- **Task objective**: In the listing below, write out exactly each line from the first through the one containing "Screenshot is 253x2576.".

- **Extracted material**:
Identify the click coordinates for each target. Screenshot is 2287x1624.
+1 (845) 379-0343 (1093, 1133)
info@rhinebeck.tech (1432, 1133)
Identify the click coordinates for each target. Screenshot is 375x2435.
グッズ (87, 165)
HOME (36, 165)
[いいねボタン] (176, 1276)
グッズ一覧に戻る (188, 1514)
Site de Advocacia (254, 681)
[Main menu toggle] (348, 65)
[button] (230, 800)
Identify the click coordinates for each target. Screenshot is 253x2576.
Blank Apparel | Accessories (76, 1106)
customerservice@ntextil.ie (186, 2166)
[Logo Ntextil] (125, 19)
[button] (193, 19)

- **Completed exercise**:
Identify the click coordinates for each target. Screenshot is 2287x1624.
+1 (845) 379-0343 (1093, 1133)
info@rhinebeck.tech (1432, 1133)
Identify the click coordinates for each target. Screenshot is 375x2435.
グッズ (87, 165)
HOME (36, 165)
[いいねボタン] (176, 1276)
グッズ一覧に戻る (188, 1514)
Site de Advocacia (254, 681)
[Main menu toggle] (348, 65)
[button] (230, 800)
Identify the click coordinates for each target. Screenshot is 253x2576.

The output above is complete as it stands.